Start QUOTED TEXT

So not being familiar with the Company I simply bypassed further research and headed elsewhere.

Todays price action even though on low volume made me revisit the research …. more to follow ...


----------



## barney (6 July 2018)

Some nuts and bolts:-

Market Cap …. even accounting for todays rise ... around $6.5 million … so small ..

Cash on hand … as at the March Quarter … over $3.5 million …. nice MC to cash ratio which is one of my favourite Spec conditions of entry !! 

Projects etc:-  to follow ...


----------



## barney (6 July 2018)

End QUOTED TEXT
Start MATERIAL SUPPLIED

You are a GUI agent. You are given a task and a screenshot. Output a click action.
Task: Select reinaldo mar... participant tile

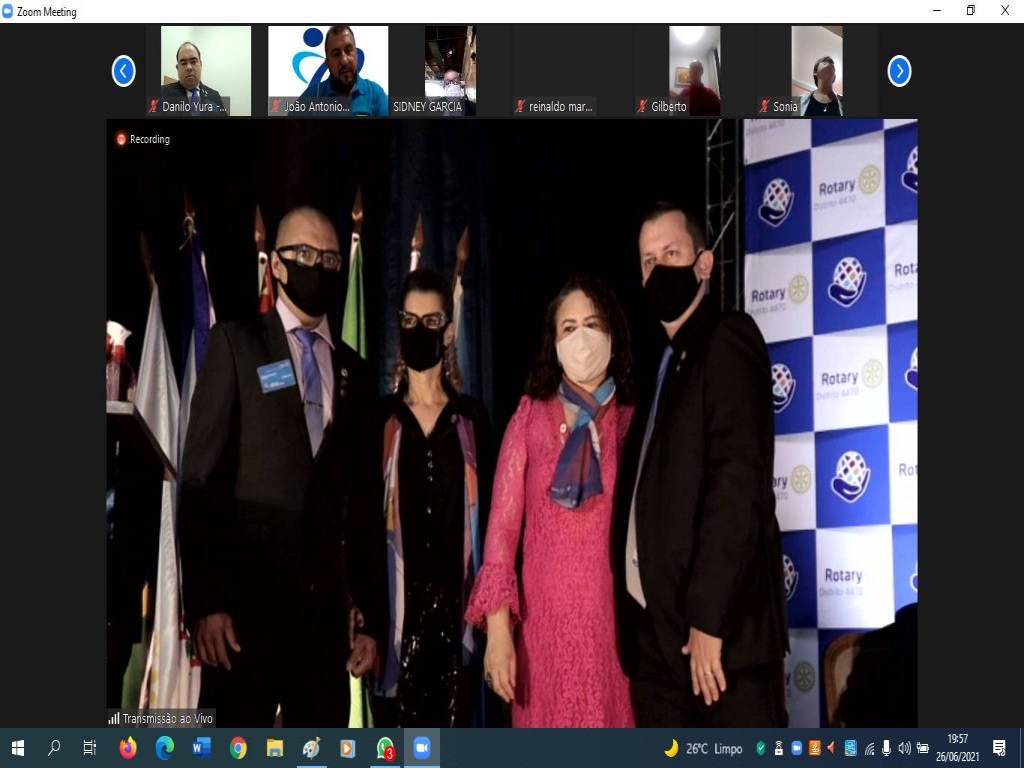(573, 72)
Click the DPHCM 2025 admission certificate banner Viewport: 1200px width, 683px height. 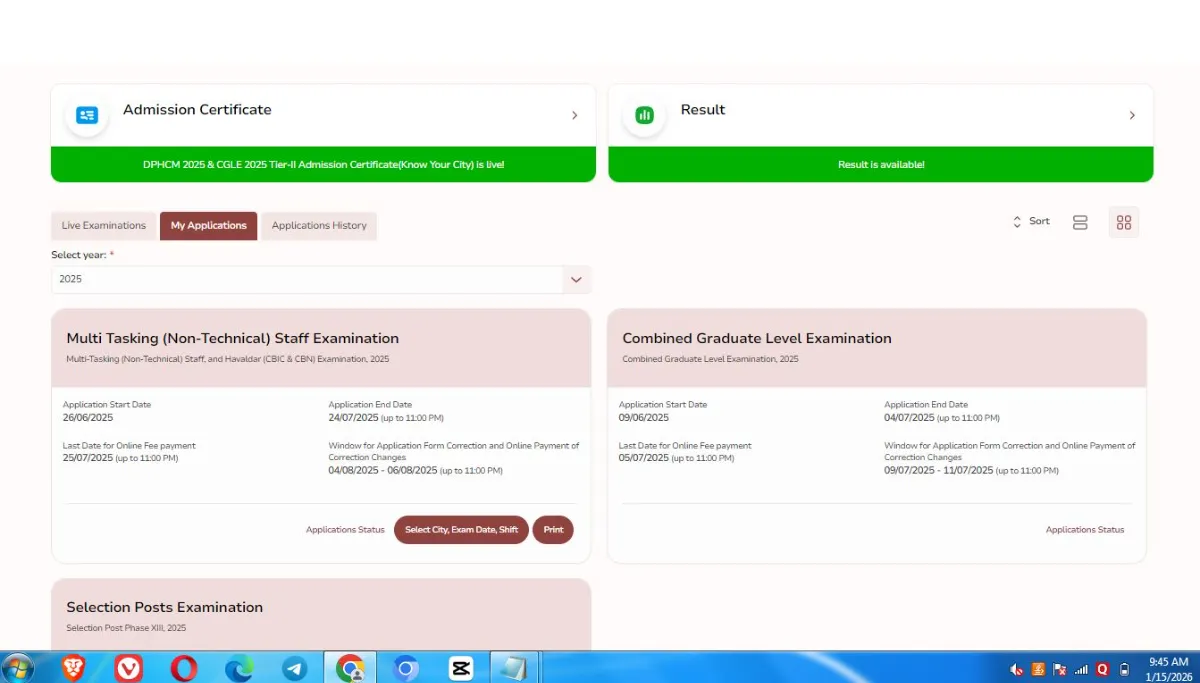click(322, 164)
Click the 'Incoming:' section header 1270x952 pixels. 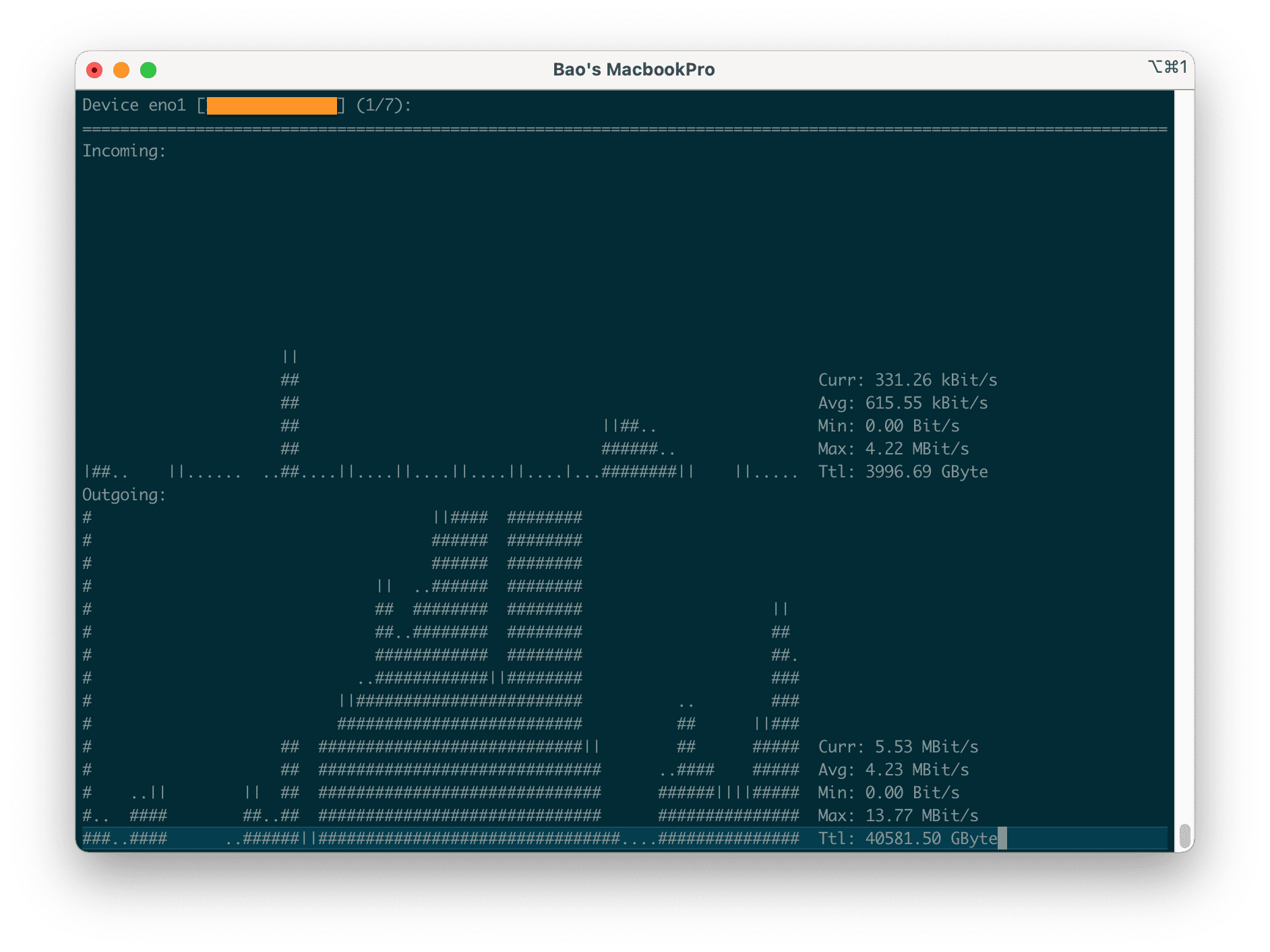click(x=121, y=151)
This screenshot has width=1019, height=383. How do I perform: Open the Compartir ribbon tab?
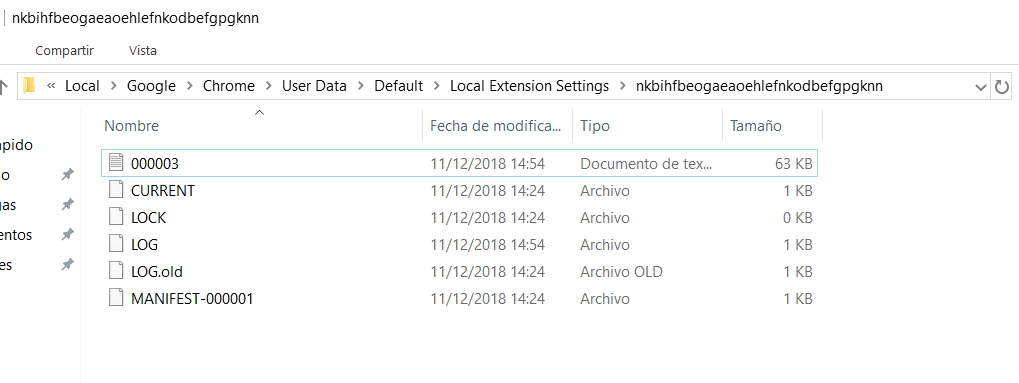coord(64,50)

End MATERIAL SUPPLIED

**INSTRUCTIONS TO FOLLOW**
Reproduce the forum thread excerpt on the small company's market cap and cash position word for word, in full.

**RESPONSE TO THIS TASK**
So not being familiar with the Company I simply bypassed further research and headed elsewhere.

Todays price action even though on low volume made me revisit the research …. more to follow ...


----------



## barney (6 July 2018)

Some nuts and bolts:-

Market Cap …. even accounting for todays rise ... around $6.5 million … so small ..

Cash on hand … as at the March Quarter … over $3.5 million …. nice MC to cash ratio which is one of my favourite Spec conditions of entry !! 

Projects etc:-  to follow ...


----------



## barney (6 July 2018)